Harald Zwart does not make movies for my generation, but he’s been incredibly successful with the types of films he’s wanted to make. Agent Cody Banks. The Pink Panther 2. Like I said ‐ not necessarily for my generation.
However, the one noticeable factor in both of those films is that they are elevated above expectations, and that is a direct result of Zwart’s involvement.
His next film, a remake of The Karate Kid, is the kind of movie most web-savvy movie fans might not expect much from (or might downright despise the very idea of it as another studio-insisted reboot). With those expectations, the film is sure to surprise more than a few people, and, again, Zwart will be one of the main reasons for that.
I was fortunate enough to speak with the director about a variety of topics ‐ the beauty of China, getting Will Smith to carry sound equipment, and the possibility of getting your ass kicked by an 11 year old.
You’ve talked before about the difference between remaking a movie and retelling a story. Could you expand on that a bit?
Well, the thing that attracted me to the project was not necessarily to remake The Karate Kid. I think The Karate Kid is a terrific movie, and some people have argued that maybe that should just be left alone, but it’s the core story of the movie ‐ the idea that you have to stand up for yourself, an underdog gets bullied and he has to train and learn Kung Fu. To me, that was always a metaphor for standing up for yourself, and I think that’s such an important story. I have a child ‐ who’s not being bullied thank God ‐ but he’s a 7 year old boy, and I just think there’s a lesson that we all could learn from that movie that should be retold.
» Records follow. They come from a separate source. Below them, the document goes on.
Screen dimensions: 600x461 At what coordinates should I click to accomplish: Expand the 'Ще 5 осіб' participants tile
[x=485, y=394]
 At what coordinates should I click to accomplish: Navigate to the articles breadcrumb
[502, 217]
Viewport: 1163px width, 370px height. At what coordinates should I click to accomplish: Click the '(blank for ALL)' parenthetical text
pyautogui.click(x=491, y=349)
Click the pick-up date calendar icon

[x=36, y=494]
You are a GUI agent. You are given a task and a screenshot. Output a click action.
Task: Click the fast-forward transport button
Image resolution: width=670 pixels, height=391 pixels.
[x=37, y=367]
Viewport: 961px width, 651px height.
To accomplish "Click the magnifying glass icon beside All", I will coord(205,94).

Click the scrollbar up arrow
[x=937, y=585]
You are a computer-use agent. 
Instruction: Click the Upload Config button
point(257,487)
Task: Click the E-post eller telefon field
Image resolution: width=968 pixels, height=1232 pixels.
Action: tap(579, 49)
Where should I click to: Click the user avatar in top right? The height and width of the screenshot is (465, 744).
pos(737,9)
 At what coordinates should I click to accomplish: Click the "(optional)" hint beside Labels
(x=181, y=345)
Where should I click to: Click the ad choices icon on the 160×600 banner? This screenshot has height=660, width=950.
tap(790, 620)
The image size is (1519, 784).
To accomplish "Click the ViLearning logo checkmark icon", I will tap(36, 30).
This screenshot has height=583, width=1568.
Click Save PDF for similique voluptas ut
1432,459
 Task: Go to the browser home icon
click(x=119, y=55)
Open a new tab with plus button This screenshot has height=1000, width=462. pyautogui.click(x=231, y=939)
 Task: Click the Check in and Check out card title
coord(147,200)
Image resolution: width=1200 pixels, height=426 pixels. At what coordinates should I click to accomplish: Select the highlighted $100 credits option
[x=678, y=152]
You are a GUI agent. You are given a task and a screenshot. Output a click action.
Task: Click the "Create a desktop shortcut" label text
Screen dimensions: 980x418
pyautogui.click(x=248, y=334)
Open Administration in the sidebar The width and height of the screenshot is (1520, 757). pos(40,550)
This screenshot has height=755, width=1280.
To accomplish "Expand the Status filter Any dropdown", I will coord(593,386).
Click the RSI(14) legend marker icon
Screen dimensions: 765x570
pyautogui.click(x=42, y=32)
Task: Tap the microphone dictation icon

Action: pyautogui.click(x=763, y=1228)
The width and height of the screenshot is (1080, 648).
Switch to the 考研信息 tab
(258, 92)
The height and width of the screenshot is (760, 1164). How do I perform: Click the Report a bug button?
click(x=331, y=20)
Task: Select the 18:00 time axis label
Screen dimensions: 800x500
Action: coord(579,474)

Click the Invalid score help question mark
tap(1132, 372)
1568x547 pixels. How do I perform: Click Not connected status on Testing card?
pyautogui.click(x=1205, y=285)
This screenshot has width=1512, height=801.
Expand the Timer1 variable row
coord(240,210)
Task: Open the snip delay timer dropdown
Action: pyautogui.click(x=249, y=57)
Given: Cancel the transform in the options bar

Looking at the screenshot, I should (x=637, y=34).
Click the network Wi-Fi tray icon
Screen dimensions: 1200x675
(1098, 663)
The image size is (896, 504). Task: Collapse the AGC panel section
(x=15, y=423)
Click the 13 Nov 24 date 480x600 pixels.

I don’t think I could get him to sit through the original Karate Kid. Maybe he would, but it’s a great story that needs to be told, and that’s where I came in.
Do you think there’s a shortage of those type of movies that teach the kind of lessons you’d want your child to learn?
Yeah, it seems to be. I think there are movies that I take him to. [Laughs] I think that Kung Fu Panda was great in that sense, and had some great life philosophy to it. I think it’s important to make movies where you don’t necessarily scream out the message but where there’s an emotional connection so that when you leave the theater, your children have learned something. Yes, I do. We could make more of those.
Have you heard about the scheduled protest in Austin against remakes for the weekend your film opens?
Oh, I didn’t know that. That’s actually quite funny, isn’t it? [Laughs]
Yeah ‐ there’s a gentleman in Austin that’s decided that this is the last straw, and he’s going to be boycotting at a local theater in a generic sense against remakes but very specifically of course toward your movie because it is the one coming out this weekend. Do you have any gut reaction to that?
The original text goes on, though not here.